The Bacon family had long links with the Protestant movement and connections with that same Reformation movement in France. The father of Francis and Anthony Bacon was Sir Nicholas Bacon, a loyal English churchman who was interested in ecclesiastical matters and made suggestions for the better observation of doctrine and discipline in the church. He favoured closer links with foreign Protestants in France. Their mother, Anne Bacon, was a leading Lady-in-Waiting to Queen Elizabeth. Anne's religious views remained strongly Puritan and she called for the eradication of all Popery in the Church of England. Anne wrote many letters that were fervent with her passion for her Protestant beliefs.
Francis's brother Anthony traveled to France in 1580. While there, he served as an intelligencer reporting to English spymaster Sir Francis Walsingham, also a Protestant sympathiser. Walsingham in fact attended King's College, Cambridge, in 1548 with many other Protestants but as an undergraduate of high social status did not sit for a degree. From
1550 or 1551, he travelled in continental Europe, returning to England by 1552 to enrol at Gray's Inn, one of the qualifying bodies for English lawyers. Walsingham became active in soliciting support for the Huguenots in France and developed a friendly and close working relationship with Nicholas Throckmorton. In 1570 the Queen chose Walsingham to support the Huguenots in their negotiations with Charles IX of France. Charles was third son of King Henry II of France and Catherine de' Medici. One of their daughters married Henri of Navarre - who himself later married Marie de Medici. It is this Marie de Medici who entrusted to the younger painter Nicolas Poussin a secret mission. The mission was to her uncle the Grand Duke of Florence. The reason for this ‘mission’ has never been divulged. It was never discussed by Poussin during his whole life time. He did not even disclose it to his biographers.
Anthony Bacon lived with Beza for 5 months in 1581, the year that Beza gave the Codex Bezae to Cambridge. Anthony Bacon later travelled on the continent as an intelligencer for
Walsingham, Burghley and the Queen as stated above. Anthony, who left England in September 1579 for a ‘tour’ of the continent, sent back to his brother a constant stream of intelligence as well as a supply of books and manuscripts to support their literary work. He also helped to set up Francis’ special twelve-month journey (1581-2) to France, Spain, Italy, Germany and Denmark to observe people, places, culture and religion. When Anthony returned in 1592 from twelve years abroad as an intelligencer to aid Francis, a private scrivenery was established, funded mainly by Anthony’s modest inherited wealth together with a lot of borrowing. Francis referred to these helpers as his ‘good pens’. Anthony Bacon’s foreign contacts were widespread , and he enjoyed friendship in many high places. His contacts in France and friendship with Henri of Navarre, later Henri IV of France, as also the experience of his close association with Antonio Perez, the King of Spain’s Secretary of State. Perez, who defected and came to England in 1593, was supported financially by Anthony Bacon. (http://www.fbrt.org.uk/pages/essays/frameset-essays.html)

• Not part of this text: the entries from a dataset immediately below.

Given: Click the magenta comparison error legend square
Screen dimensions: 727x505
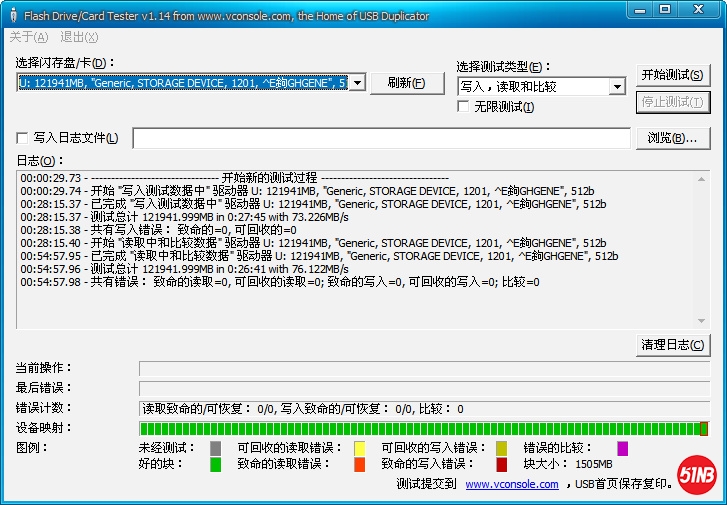Looking at the screenshot, I should coord(623,448).
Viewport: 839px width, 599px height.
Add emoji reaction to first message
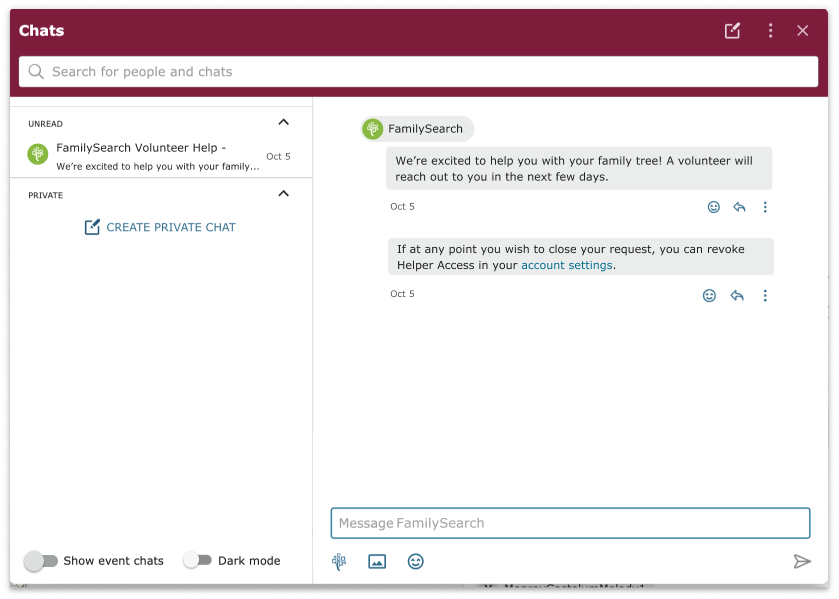pyautogui.click(x=714, y=207)

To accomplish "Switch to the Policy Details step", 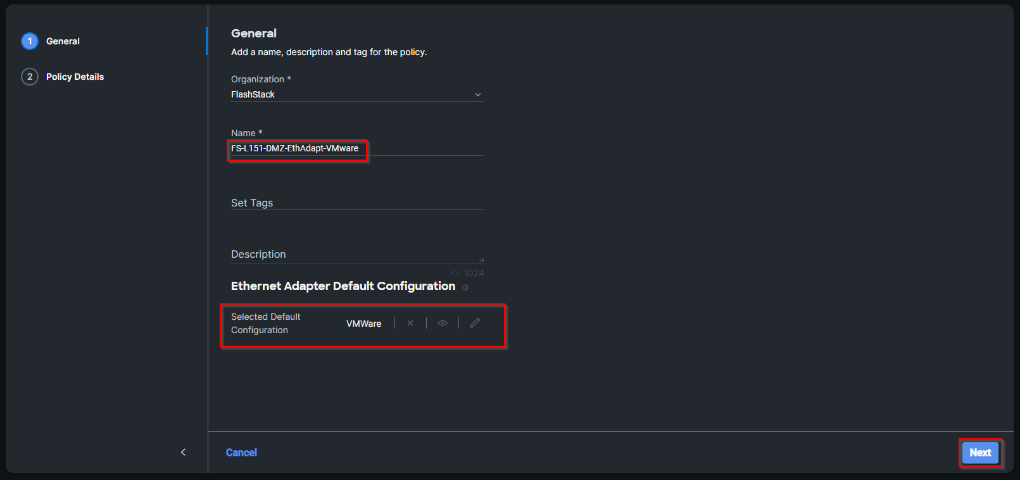I will 75,77.
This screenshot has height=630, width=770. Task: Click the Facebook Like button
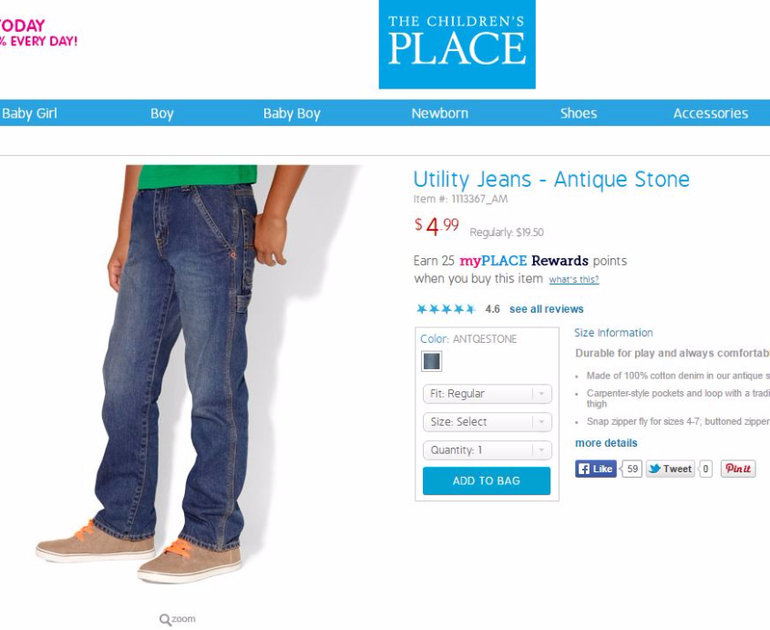[x=596, y=468]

These ‘good pens’ included scholars, lawyers, university wits and poets who acted as secretaries, writers, translators, copyists and cryptographers, dealing with correspondence, translations, copying, ciphers, essays, books, plays, entertainments and masques. Whether they were all employed by Francis and Anthony, or simply collaborated voluntarily on certain
projects, we don’t know, but some of them certainly were directly employed. Names included in these projects included Philip Sidney, an English poet, courtier and soldier, who is remembered as one of the most prominent figures of the Elizabethan Age. His works include The Countess of Pembroke's Arcadia. He later married Frances, the teenage daughter of Sir Francis Walsingham.
We can see that Beza mixed with minds who could indeed create a great mathematical cryptic code. Was it these minds that decided to encode something important? Something that in some way related to the much later Cherisey creating his Small Parchment? Something that was important and pertained to Rennes-le-Chateau? There must indeed be a connection somewhere - because the key found in the Small Parchment is that of Poussin and Teniers who also guard this 681 key. This same key can be found encoded at Saint Sulpice and was known to men around the time of the 1650's when this great church was rebuilt. Did Olier know of it?
If the Bacons and Beza were aware of something important in France, in the area of Arques, this may have been through Bacon's association with the Duke de Joyeuse (they owned the land that the so called Poussin tomb was built on in Arques).
I leave the last word to Paul Karren;
"Many clues suggest that this device [the 681 key] also has a cartographic aspect and that this describes the environs of Rennes les Bains. If this is true then whatever was or is hidden there is the primary significance of the Armature. I have only partially worked out the cartographic elements – certain elements remain elusive. Given the secrecy this implies that whatever is hidden is or was important".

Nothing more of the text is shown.